**TASK DESCRIPTION:**
Reproduce the entries below exactly, but only from the line containing "The image size is (644, 312)." to the line containing "Task: Click the Cut (scissors) icon", inclusive.

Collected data
----------------

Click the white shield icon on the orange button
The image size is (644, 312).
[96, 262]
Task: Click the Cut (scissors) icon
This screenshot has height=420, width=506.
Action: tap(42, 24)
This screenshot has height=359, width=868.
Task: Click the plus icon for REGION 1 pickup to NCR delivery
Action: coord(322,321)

----------------

**RESPONSE:**
The image size is (644, 312).
[96, 262]
Task: Click the Cut (scissors) icon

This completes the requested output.